MPU Meeting Tuesday 14th July 2009

Power Management Project

This is waiting for an SL5.3 lab to be available.


Simon's cache manager code gives a 50% performance increase. There's a new RPM server master called brendel. The new rpmsubmit is now almost ready to ship.

AFS Component

There's now a fileserver called mermaid. Simon is going to use it for his performance testing.


Chris has packaged TiBS into an RPM and has developed the lcfg-tibs component to the point that it reproduces some of the main TiBS configuration files from LCFG resources when the component gets a Configure call. He blogged about this progress on Monday and Tuesday.

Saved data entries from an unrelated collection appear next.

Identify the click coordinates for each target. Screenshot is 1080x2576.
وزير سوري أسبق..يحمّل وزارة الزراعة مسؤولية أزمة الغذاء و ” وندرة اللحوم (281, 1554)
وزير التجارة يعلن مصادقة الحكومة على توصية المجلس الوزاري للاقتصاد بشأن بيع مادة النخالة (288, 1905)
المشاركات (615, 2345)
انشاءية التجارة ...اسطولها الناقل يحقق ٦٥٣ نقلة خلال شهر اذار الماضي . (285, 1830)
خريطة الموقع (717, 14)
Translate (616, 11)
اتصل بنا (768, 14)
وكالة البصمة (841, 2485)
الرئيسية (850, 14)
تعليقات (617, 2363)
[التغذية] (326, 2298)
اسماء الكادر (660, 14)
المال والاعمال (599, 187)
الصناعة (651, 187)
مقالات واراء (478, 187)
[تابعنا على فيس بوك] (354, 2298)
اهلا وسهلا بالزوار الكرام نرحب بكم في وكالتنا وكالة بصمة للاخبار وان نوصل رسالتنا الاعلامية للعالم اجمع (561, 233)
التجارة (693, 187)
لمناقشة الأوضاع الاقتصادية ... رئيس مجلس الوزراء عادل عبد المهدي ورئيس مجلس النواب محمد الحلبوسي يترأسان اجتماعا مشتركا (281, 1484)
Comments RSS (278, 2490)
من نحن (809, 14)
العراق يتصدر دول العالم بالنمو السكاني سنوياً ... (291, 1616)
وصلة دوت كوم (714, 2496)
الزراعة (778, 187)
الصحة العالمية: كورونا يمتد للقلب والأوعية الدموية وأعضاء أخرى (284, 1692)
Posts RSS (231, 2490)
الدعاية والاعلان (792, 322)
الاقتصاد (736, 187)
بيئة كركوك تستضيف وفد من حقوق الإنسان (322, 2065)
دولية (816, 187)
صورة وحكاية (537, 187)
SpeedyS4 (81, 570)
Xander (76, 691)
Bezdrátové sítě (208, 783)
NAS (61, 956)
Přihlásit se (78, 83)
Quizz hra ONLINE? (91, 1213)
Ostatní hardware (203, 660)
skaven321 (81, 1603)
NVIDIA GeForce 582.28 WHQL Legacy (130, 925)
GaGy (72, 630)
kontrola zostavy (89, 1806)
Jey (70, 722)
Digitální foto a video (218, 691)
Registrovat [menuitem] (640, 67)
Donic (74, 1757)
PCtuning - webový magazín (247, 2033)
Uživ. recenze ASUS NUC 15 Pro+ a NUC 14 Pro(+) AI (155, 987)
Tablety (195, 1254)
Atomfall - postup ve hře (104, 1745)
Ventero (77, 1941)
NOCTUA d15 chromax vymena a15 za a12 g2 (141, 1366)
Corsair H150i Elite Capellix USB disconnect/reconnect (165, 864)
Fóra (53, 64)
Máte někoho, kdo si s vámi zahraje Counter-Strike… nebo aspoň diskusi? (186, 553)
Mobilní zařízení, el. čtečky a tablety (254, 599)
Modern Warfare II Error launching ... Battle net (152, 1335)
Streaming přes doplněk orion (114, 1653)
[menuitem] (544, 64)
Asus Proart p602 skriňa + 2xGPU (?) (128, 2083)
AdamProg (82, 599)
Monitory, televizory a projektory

Chris's tibs RPM installs the software into /opt, the idea being that the component will then install it into its final resting place. Alastair and Stephen suggested ways of reformulating the package to make it "own" the tibs files in their final destination instead.

LCFG Server Refactoring

Stephen has been working on the test suite.

Miscellaneous Development

Multipath Nagios Module
Alastair has developed a multipath nagios module. It's now in use on the MPU's virtual server hosts. He'll publicise it.

Project Prioritisation
From now on we'll be feeding our priorities into CEG who will manage the prioritisation with CSG. Our next prioritisation will be in August.

Alastair's virtualisation mini-talk will happen tomorrow, 15 July.

om improvements
the resources and code are now all in place. Currently everything is functionally as it was before but things are done in a better way. For the stable release we'll halt at this stage for a few weeks to let things bed in and let problems show up. For the develop release Stephen will change the resource to bring the AFS module into play, and let that run for a few weeks to expose possible problems. The AFS module does a setpag to divorce the om session from the calling user's environment.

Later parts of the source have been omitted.